Fiesole pressed against me; the darkness seemed to fling out hands, thrusting us together. She slipped off her hood and pushed back her cloak, displaying her arms and throat and hair. The seduction of her beauty enthralled and held me spellbound. The air pulsated with illicit influences. The dreaming city, vague and labyrinthine, was the outward symbol of my state of mind. I had lost my standards; my will-power was too inert to rouse itself for their recovery. I was entranced by a sensuous inner vision of loveliness which exhausted my faculties of resistance. I apprehended some fresh allurement of femininity through each portal of sense. Fiesole’s touch made my flesh burn; her eyes stung me to pity; her voice caressed me. Her body relaxed till it rested the length of mine. Her head lay against my shoulder; her arms were warm about my neck. I tried to think—to think of honor and duty; but I could only think of her.
“You know what you said about Simonetta,” she whispered; “how you thought I was like her and you spent hours before The Kingdom of Venus. You were wrong, all wrong, Dante, in your thoughts about her. The young man in the picture was Giuliano dei Medici and Simonetta was dear to him for many years. So the flowers weren’t broken, Dannie. Instead of broken flowers, they made poetry for Botticelli to paint.”
How could I tell her that there was a difference between love and passion?—that my feeling for her could be only passion, because my love was with Vi? She loved me—that made all her actions pure. Morality would sound like the rasping voice of a tired schoolmaster, scolding a classroom of healthy boys. It was even unsafe for me to pity her; when I drew my coat about her, she kissed my hand. I clasped her closely, gazing straight ahead, not daring to look down. Every quiver of her languorous body communicated itself.
“Fiesole, if I don’t marry her, I will marry you some day. I promise.”
“But I want you now—now—now.” Her whisper was sharp-edged with longing; it beat me down and ran out among the shadows like a darting blade.

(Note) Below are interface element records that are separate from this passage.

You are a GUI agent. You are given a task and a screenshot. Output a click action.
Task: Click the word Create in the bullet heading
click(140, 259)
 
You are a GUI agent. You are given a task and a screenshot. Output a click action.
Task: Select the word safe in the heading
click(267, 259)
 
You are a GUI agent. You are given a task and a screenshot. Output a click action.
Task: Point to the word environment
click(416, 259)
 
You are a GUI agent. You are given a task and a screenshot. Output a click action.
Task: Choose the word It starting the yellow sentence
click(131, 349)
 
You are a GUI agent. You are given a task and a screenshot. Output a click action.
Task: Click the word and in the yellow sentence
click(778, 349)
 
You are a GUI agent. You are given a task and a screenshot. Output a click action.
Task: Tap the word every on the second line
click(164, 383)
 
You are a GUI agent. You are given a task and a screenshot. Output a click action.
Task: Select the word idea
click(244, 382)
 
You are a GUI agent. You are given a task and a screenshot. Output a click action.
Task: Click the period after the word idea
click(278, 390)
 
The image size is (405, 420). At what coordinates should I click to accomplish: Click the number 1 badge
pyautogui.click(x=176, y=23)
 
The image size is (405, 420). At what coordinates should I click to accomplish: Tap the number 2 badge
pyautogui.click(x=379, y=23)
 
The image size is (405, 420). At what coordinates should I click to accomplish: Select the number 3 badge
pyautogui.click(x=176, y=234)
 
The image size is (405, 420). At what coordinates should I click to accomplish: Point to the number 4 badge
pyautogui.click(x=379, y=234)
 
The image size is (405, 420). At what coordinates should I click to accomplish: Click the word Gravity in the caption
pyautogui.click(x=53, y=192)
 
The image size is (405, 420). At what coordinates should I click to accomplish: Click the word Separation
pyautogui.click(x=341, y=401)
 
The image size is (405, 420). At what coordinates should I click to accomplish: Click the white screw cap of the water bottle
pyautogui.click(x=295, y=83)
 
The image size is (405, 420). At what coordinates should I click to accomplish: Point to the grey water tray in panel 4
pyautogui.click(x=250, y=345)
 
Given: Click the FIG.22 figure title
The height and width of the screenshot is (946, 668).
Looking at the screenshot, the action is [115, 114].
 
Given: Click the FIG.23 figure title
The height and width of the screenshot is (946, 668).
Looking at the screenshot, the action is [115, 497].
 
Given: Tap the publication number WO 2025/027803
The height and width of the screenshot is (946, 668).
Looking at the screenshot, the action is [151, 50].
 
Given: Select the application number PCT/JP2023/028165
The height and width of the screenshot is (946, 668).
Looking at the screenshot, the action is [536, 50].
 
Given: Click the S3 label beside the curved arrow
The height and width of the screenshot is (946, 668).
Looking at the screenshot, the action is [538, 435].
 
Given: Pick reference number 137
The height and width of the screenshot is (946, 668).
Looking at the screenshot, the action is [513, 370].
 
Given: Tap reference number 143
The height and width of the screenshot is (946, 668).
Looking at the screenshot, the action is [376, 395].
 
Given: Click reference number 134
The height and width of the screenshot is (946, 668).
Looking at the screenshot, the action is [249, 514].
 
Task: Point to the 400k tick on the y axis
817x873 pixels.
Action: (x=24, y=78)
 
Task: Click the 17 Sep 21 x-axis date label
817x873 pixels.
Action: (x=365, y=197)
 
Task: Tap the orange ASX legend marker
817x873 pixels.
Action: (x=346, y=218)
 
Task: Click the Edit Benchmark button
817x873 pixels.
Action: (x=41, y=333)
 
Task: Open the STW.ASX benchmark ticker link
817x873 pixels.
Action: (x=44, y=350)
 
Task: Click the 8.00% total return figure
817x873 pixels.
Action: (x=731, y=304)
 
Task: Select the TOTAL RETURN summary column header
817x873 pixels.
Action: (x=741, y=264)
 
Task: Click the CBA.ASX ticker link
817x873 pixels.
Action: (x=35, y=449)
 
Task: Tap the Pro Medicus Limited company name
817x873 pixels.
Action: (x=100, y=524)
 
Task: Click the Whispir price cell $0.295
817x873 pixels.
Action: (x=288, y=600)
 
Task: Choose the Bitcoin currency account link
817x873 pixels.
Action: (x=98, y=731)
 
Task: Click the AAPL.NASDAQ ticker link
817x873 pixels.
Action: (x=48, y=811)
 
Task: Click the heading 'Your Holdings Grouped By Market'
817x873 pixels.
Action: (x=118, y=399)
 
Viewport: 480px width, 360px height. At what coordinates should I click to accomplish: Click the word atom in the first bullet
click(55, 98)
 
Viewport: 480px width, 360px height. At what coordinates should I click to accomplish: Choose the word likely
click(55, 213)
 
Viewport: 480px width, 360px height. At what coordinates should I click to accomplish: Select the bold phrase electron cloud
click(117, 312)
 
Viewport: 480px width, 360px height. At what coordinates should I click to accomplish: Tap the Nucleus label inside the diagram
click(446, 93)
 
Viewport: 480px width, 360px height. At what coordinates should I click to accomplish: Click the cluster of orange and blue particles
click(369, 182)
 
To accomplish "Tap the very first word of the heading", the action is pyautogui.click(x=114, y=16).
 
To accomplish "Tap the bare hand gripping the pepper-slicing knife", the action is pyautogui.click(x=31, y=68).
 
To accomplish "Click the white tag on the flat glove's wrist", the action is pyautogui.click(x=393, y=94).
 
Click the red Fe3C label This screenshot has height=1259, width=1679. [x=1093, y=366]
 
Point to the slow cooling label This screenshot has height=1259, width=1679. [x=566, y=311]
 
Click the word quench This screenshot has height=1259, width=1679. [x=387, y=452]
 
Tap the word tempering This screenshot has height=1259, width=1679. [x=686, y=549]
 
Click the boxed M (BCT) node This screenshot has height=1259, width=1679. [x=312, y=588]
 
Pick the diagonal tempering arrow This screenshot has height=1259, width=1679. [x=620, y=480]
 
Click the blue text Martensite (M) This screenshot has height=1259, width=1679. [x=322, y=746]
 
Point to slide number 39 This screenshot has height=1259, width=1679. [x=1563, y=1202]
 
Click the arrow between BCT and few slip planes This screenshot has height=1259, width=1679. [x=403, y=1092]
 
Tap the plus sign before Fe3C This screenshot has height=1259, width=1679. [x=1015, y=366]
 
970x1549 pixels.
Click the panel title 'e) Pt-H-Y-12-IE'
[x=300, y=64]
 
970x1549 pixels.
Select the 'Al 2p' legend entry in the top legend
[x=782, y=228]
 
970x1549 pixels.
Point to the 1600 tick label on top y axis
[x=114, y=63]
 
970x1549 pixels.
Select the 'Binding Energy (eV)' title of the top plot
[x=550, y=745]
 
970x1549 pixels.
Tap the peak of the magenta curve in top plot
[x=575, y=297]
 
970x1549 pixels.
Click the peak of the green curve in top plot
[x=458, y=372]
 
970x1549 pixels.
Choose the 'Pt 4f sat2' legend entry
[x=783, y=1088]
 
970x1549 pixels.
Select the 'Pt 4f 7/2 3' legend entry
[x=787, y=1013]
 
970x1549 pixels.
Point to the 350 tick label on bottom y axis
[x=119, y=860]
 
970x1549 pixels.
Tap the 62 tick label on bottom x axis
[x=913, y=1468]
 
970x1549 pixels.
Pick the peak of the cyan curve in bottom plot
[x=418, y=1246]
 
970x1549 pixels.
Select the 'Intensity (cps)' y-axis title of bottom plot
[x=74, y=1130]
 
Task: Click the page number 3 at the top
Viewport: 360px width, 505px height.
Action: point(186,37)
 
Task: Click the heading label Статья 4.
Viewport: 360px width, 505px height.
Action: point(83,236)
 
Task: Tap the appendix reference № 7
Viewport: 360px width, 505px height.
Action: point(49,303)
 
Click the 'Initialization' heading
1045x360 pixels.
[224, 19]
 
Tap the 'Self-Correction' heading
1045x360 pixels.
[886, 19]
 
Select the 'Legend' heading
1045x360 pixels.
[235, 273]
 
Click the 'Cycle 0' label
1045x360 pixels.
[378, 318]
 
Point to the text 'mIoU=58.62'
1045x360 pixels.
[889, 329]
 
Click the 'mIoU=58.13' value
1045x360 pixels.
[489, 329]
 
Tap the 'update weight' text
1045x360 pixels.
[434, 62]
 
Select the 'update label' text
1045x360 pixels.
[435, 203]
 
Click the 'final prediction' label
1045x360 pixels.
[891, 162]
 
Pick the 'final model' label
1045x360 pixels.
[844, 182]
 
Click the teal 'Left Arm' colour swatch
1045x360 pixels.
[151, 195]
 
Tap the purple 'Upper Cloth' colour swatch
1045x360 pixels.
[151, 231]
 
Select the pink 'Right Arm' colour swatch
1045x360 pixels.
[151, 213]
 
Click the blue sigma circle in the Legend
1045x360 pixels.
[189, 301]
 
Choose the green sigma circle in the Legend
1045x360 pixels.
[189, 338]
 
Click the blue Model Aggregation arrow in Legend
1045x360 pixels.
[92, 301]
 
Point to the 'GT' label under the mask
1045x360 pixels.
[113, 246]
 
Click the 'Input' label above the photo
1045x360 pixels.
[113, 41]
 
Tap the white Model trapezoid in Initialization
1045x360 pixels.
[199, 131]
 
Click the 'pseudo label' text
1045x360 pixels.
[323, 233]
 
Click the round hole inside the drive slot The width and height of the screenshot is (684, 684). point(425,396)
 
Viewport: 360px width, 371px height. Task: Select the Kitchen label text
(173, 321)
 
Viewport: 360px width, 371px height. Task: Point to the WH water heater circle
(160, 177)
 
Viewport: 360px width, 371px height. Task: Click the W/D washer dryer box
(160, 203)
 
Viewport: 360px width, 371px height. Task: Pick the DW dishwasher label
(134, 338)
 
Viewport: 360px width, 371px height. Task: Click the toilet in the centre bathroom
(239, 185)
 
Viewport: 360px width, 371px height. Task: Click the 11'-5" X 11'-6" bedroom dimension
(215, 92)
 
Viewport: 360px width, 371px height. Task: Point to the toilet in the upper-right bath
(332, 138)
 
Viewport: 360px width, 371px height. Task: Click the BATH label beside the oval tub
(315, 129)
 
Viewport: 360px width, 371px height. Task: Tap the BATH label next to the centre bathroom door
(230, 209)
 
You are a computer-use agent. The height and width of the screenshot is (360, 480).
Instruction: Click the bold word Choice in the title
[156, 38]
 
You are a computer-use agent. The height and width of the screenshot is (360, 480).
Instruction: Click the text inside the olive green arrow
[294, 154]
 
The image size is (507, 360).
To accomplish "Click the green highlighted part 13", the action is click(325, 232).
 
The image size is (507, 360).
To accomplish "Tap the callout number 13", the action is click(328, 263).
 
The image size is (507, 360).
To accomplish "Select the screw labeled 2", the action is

We floated under the Bridge of Sighs and drew up at the landing. She leant heavily on my arm. We walked along the quay in silence. Few people were about. I saw mistily; my eyes were burning as if they had gazed too long into a glowing furnace. She drooped against me like a crushed flower.
“You’re breaking my heart, Fiesole. I’d give you anything, but the thing that would hurt you. Let me have time to consider.”
I was saying to myself, “Perhaps it would be right to marry her.” But the memory of her whisper clamored insistently in my ears and prevented me from thinking, “I want you now—now—now.” With her voice she made no reply.